Top uranium miner Kazatomprom said it may supply the metal to Sprott, the investment firm whose aggressive bets on the market have helped drive a surge in prices.
“We already started talks with Sprott,” Askar Batyrbayev, chief commercial officer of the Kazakh producer, said in an interview. “A lot of financial players” are increasingly interested in uranium, from the Middle East to Singapore and Hong Kong, he said.
The radioactive metal, used to fuel nuclear plants, has soared to the highest price since 2014 due in part to Sprott’s buying spree. The firm’s physical uranium fund has boosted its stockpile by 45% in four weeks, potentially tightening the market and putting pressure on utilities and other consumers.
Any contract with Sprott will reflect Kazatomprom’s long-term view of supply and demand, Batyrbayev said. It would be for deliveries starting in 2022, since the miner will be buying from the market this year rather than selling, he said.
“There is a small risk that we won’t reach our planned output target” in 2021, according to Batyrbayev, who said the company will know whether it will meet production forecasts by the end of the third quarter.
Earlier this year, Kazatomprom said it would keep output capped through 2023, waiting until a “sustained market recovery is evident” and fundamentals improve. Prices have since rocketed, climbing 40% this month, though the company said demand is coming from financial investors rather than utilities.
Sprott wasn’t immediately available to comment.
To be sure, there is competition for Kazatomprom’s supplies, with the producer also in talks with China to help build the country’s strategic stockpiles -- designed to hold 23,000 tons by 2026 -- Batyrbayev said. An agreement with the Asian nation -- potentially leading to deliveries from next year -- may mean lower sales to financial investors, he said.
Yellow Cake, another investment firm, exercised an option earlier this year to buy the metal from Kazatomprom. It also purchased additional volumes from the company as well as “small” amounts from the market, according to Batyrbayev.
“I believe they will use their next-year option volumes on Jan. 1 all at once,” he said.

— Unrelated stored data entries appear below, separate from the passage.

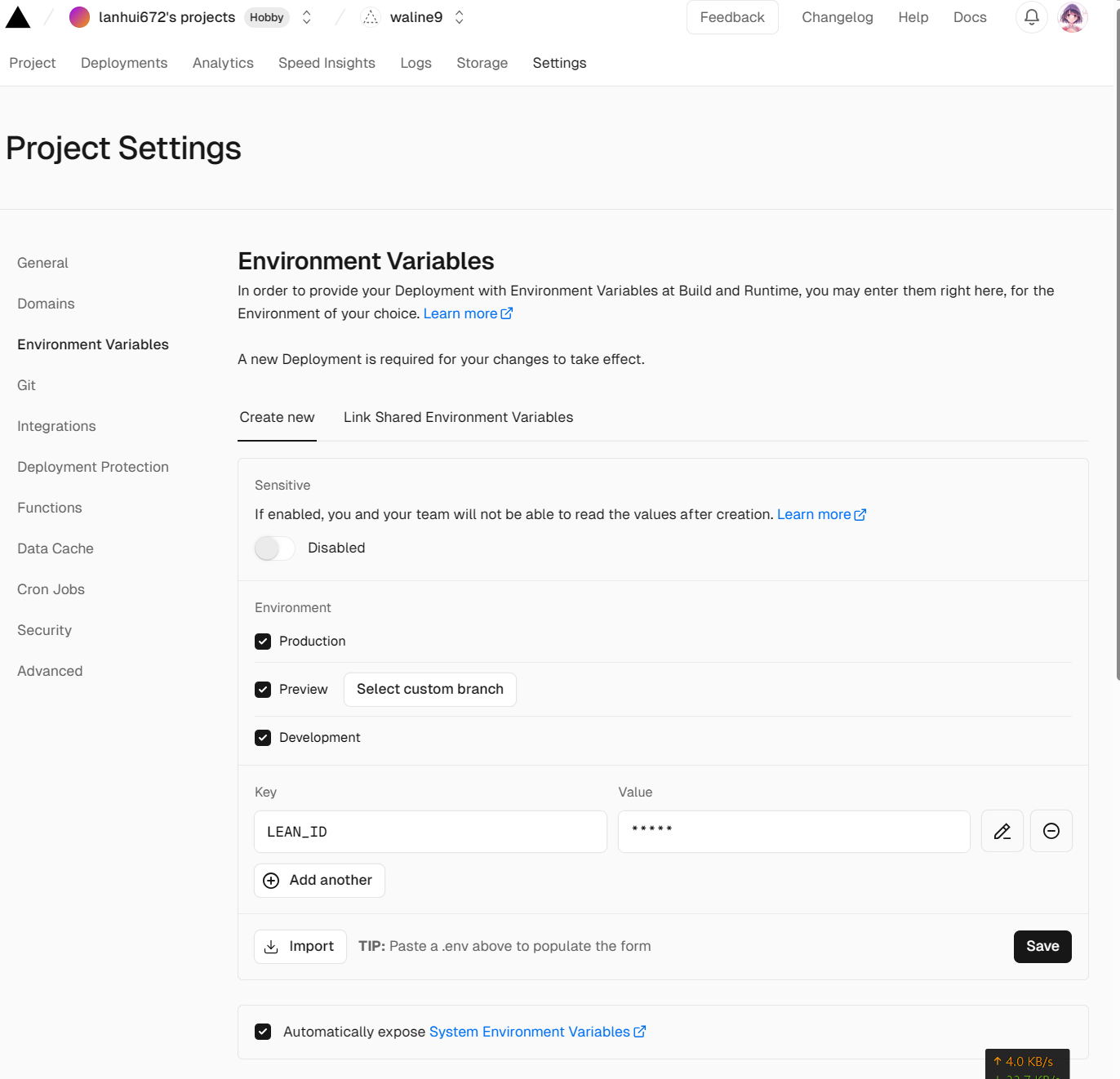Click the pencil edit icon beside Value
The height and width of the screenshot is (1079, 1120).
click(x=1002, y=831)
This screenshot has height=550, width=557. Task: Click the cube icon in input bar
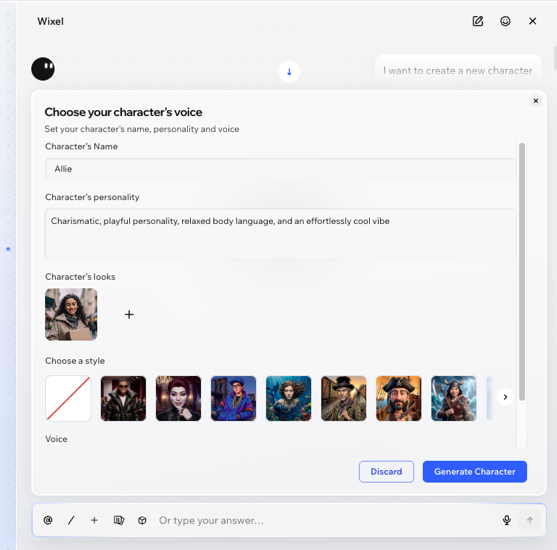(142, 520)
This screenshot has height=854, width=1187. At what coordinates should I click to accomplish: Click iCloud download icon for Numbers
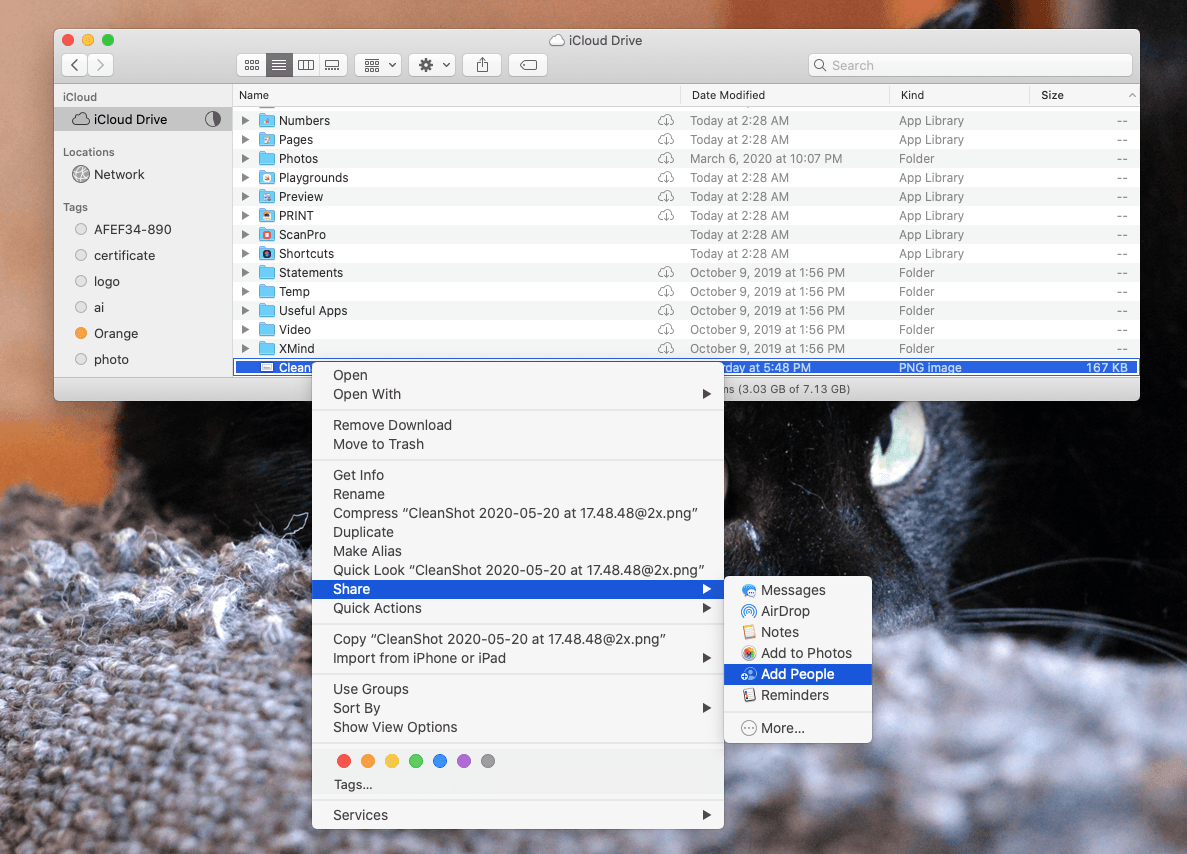(665, 121)
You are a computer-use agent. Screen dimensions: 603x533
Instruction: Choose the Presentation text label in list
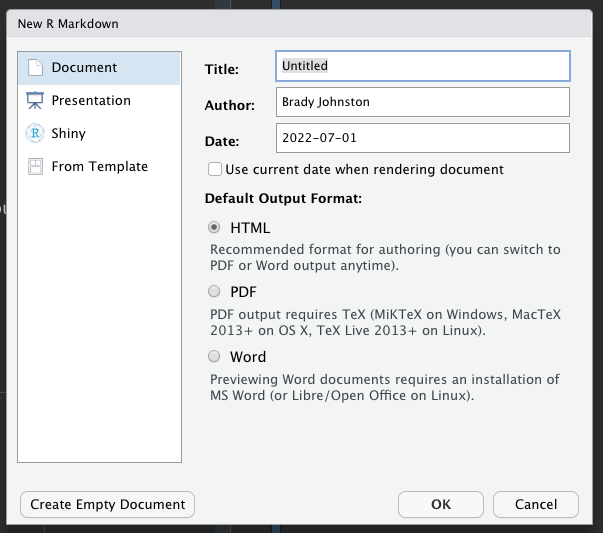tap(91, 101)
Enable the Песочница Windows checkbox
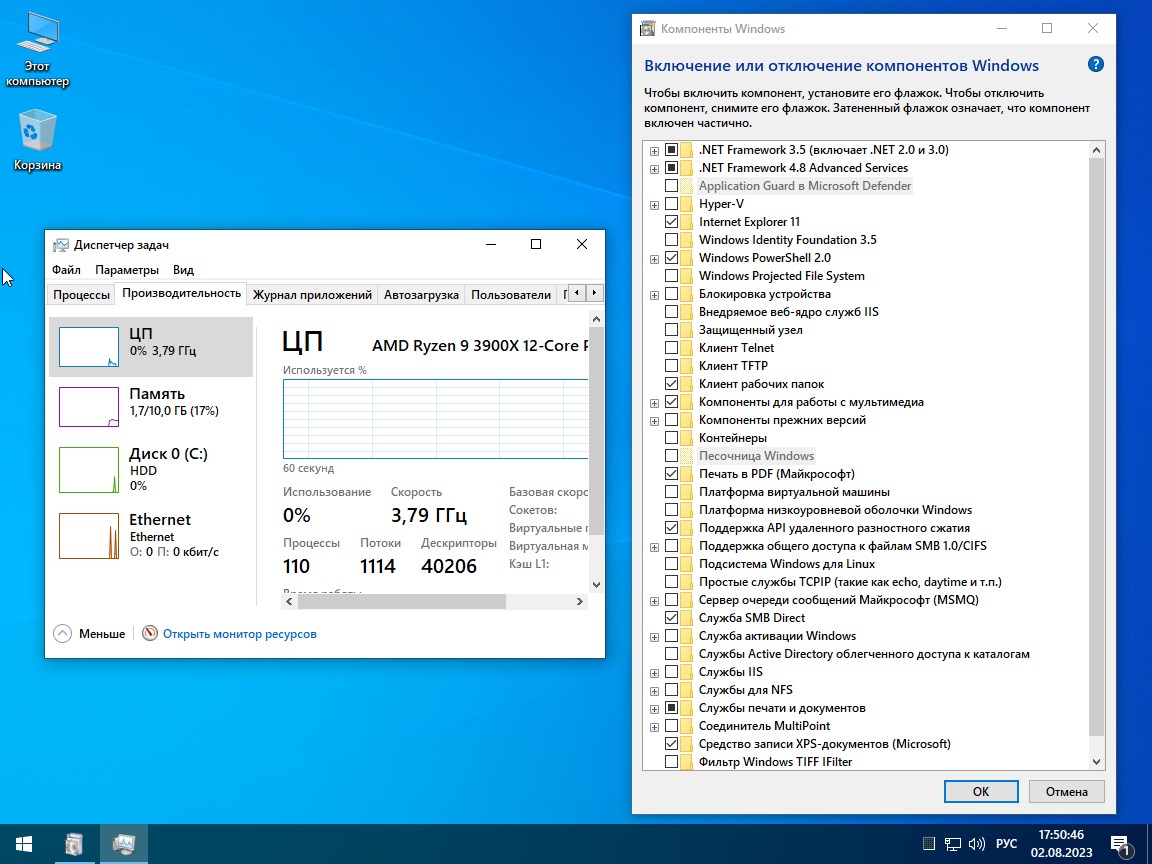Screen dimensions: 1152x864 pos(669,455)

As far as utilities are concerned, Kazatomprom doesn’t expect a rush for more deliveries in the next couple of years. While Sprott may “buy, buy, buy,” it’s “highly unlikely” that utilities will sign new contracts soon, with discussions more likely focused on supplies in 2024 and 2025, according to Batyrbayev.
“Utilities have good enough uranium stocks for the next three years,” the executive said. “We don’t expect big requests from energy companies to buy uranium in 2022 to 2023; that determined our decision on 2023 production.”